- **Input data**
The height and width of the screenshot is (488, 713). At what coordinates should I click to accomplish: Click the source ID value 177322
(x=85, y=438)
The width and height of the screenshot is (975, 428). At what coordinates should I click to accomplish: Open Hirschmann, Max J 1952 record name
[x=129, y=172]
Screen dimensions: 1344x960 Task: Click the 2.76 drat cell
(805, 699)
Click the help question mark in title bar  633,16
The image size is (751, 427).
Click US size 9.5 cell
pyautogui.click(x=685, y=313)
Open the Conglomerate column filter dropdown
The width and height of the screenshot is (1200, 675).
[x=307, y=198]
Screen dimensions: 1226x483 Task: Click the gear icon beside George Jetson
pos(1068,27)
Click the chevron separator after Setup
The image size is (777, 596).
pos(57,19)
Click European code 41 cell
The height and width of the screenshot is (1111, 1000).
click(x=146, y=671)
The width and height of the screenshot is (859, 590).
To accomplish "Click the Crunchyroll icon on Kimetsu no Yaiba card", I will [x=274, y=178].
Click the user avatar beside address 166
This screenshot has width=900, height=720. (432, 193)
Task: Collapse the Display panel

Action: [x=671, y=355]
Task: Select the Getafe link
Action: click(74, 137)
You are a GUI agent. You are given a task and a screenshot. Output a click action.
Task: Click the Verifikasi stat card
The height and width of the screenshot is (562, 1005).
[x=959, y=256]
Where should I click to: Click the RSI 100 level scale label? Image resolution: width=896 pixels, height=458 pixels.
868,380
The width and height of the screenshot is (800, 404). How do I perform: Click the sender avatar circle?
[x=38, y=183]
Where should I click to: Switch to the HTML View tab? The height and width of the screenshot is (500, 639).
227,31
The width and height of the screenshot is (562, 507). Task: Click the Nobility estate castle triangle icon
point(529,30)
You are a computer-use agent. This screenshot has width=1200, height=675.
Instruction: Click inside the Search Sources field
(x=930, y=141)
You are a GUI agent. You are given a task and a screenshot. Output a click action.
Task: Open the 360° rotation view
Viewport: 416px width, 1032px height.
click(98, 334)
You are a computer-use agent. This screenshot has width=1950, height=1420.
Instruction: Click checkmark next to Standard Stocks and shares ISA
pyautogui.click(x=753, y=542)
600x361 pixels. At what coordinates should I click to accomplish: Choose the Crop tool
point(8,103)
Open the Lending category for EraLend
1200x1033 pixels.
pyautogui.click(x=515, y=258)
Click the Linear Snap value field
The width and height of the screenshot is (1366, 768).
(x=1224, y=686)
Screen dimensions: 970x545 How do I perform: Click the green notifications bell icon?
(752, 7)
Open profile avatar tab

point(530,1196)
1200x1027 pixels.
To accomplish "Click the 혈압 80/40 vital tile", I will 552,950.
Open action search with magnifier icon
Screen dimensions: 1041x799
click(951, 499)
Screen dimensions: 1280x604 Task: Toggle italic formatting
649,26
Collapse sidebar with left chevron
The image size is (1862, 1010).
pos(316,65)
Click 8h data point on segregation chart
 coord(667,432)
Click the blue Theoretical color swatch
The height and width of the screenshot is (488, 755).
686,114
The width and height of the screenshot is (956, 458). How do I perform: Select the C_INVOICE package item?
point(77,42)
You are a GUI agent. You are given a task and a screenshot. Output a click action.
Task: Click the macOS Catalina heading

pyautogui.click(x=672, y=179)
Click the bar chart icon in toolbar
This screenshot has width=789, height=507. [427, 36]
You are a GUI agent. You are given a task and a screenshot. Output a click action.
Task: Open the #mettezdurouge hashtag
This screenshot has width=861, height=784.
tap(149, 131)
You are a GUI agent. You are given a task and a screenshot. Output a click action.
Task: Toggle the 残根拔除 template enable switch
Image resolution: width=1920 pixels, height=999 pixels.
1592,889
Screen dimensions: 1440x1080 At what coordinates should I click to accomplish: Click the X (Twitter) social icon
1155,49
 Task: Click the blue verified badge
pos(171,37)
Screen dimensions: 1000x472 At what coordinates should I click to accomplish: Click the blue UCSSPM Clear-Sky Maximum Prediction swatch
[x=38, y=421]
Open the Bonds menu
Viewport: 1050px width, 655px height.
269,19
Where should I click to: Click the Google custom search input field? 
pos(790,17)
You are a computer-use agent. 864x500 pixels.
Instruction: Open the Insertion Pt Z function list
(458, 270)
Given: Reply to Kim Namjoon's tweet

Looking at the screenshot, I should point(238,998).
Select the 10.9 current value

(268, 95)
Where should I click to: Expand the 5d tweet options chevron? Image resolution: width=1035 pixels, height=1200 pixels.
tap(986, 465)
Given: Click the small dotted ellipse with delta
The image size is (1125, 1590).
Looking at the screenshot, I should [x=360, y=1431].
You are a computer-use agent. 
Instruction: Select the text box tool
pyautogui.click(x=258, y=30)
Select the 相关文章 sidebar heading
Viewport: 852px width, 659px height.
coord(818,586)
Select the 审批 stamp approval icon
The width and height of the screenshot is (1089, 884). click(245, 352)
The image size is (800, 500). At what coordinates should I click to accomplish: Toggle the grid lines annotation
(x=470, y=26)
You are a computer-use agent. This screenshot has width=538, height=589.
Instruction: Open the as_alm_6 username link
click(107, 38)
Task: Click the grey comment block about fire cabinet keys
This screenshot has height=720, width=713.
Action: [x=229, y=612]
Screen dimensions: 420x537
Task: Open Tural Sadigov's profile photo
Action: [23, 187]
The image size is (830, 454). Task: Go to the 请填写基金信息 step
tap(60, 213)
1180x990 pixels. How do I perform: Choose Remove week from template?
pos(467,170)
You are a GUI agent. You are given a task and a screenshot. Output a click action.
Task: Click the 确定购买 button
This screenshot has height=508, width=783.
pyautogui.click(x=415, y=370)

- **Exercise description**
Restate the data above word for word, please.

- **Task result**
The height and width of the screenshot is (488, 713). At what coordinates should I click to accomplish: Click the source ID value 177322
(x=85, y=438)
The width and height of the screenshot is (975, 428). At what coordinates should I click to accomplish: Open Hirschmann, Max J 1952 record name
[x=129, y=172]
Screen dimensions: 1344x960 Task: Click the 2.76 drat cell
(805, 699)
Click the help question mark in title bar  633,16
The image size is (751, 427).
Click US size 9.5 cell
pyautogui.click(x=685, y=313)
Open the Conglomerate column filter dropdown
The width and height of the screenshot is (1200, 675).
[x=307, y=198]
Screen dimensions: 1226x483 Task: Click the gear icon beside George Jetson
pos(1068,27)
Click the chevron separator after Setup
The image size is (777, 596).
pos(57,19)
Click European code 41 cell
The height and width of the screenshot is (1111, 1000).
click(x=146, y=671)
The width and height of the screenshot is (859, 590).
To accomplish "Click the Crunchyroll icon on Kimetsu no Yaiba card", I will [x=274, y=178].
Click the user avatar beside address 166
This screenshot has width=900, height=720. (432, 193)
Task: Collapse the Display panel

Action: [x=671, y=355]
Task: Select the Getafe link
Action: click(74, 137)
You are a GUI agent. You are given a task and a screenshot. Output a click action.
Task: Click the Verifikasi stat card
The height and width of the screenshot is (562, 1005).
[x=959, y=256]
Where should I click to: Click the RSI 100 level scale label? Image resolution: width=896 pixels, height=458 pixels.
868,380
The width and height of the screenshot is (800, 404). How do I perform: Click the sender avatar circle?
[x=38, y=183]
Where should I click to: Switch to the HTML View tab? The height and width of the screenshot is (500, 639).
227,31
The width and height of the screenshot is (562, 507). Task: Click the Nobility estate castle triangle icon
point(529,30)
You are a computer-use agent. This screenshot has width=1200, height=675.
Instruction: Click inside the Search Sources field
(x=930, y=141)
You are a GUI agent. You are given a task and a screenshot. Output a click action.
Task: Open the 360° rotation view
Viewport: 416px width, 1032px height.
click(98, 334)
You are a computer-use agent. This screenshot has width=1950, height=1420.
Instruction: Click checkmark next to Standard Stocks and shares ISA
pyautogui.click(x=753, y=542)
600x361 pixels. At what coordinates should I click to accomplish: Choose the Crop tool
point(8,103)
Open the Lending category for EraLend
1200x1033 pixels.
pyautogui.click(x=515, y=258)
Click the Linear Snap value field
The width and height of the screenshot is (1366, 768).
(x=1224, y=686)
Screen dimensions: 970x545 How do I perform: Click the green notifications bell icon?
(752, 7)
Open profile avatar tab

point(530,1196)
1200x1027 pixels.
To accomplish "Click the 혈압 80/40 vital tile", I will 552,950.
Open action search with magnifier icon
Screen dimensions: 1041x799
click(951, 499)
Screen dimensions: 1280x604 Task: Toggle italic formatting
649,26
Collapse sidebar with left chevron
The image size is (1862, 1010).
pos(316,65)
Click 8h data point on segregation chart
 coord(667,432)
Click the blue Theoretical color swatch
The height and width of the screenshot is (488, 755).
686,114
The width and height of the screenshot is (956, 458). How do I perform: Select the C_INVOICE package item?
point(77,42)
You are a GUI agent. You are given a task and a screenshot. Output a click action.
Task: Click the macOS Catalina heading

pyautogui.click(x=672, y=179)
Click the bar chart icon in toolbar
This screenshot has width=789, height=507. [427, 36]
You are a GUI agent. You are given a task and a screenshot. Output a click action.
Task: Open the #mettezdurouge hashtag
This screenshot has width=861, height=784.
tap(149, 131)
You are a GUI agent. You are given a task and a screenshot. Output a click action.
Task: Toggle the 残根拔除 template enable switch
Image resolution: width=1920 pixels, height=999 pixels.
1592,889
Screen dimensions: 1440x1080 At what coordinates should I click to accomplish: Click the X (Twitter) social icon
1155,49
 Task: Click the blue verified badge
pos(171,37)
Screen dimensions: 1000x472 At what coordinates should I click to accomplish: Click the blue UCSSPM Clear-Sky Maximum Prediction swatch
[x=38, y=421]
Open the Bonds menu
Viewport: 1050px width, 655px height.
269,19
Where should I click to: Click the Google custom search input field? 
pos(790,17)
You are a computer-use agent. 864x500 pixels.
Instruction: Open the Insertion Pt Z function list
(458, 270)
Given: Reply to Kim Namjoon's tweet

Looking at the screenshot, I should point(238,998).
Select the 10.9 current value

(268, 95)
Where should I click to: Expand the 5d tweet options chevron? Image resolution: width=1035 pixels, height=1200 pixels.
tap(986, 465)
Given: Click the small dotted ellipse with delta
The image size is (1125, 1590).
Looking at the screenshot, I should [x=360, y=1431].
You are a computer-use agent. 
Instruction: Select the text box tool
pyautogui.click(x=258, y=30)
Select the 相关文章 sidebar heading
Viewport: 852px width, 659px height.
coord(818,586)
Select the 审批 stamp approval icon
The width and height of the screenshot is (1089, 884). click(245, 352)
The image size is (800, 500). At what coordinates should I click to accomplish: Toggle the grid lines annotation
(x=470, y=26)
You are a computer-use agent. This screenshot has width=538, height=589.
Instruction: Open the as_alm_6 username link
click(107, 38)
Task: Click the grey comment block about fire cabinet keys
This screenshot has height=720, width=713.
Action: [x=229, y=612]
Screen dimensions: 420x537
Task: Open Tural Sadigov's profile photo
Action: [23, 187]
The image size is (830, 454). Task: Go to the 请填写基金信息 step
tap(60, 213)
1180x990 pixels. How do I perform: Choose Remove week from template?
pos(467,170)
You are a GUI agent. You are given a task and a screenshot. Output a click action.
Task: Click the 确定购买 button
This screenshot has height=508, width=783.
pyautogui.click(x=415, y=370)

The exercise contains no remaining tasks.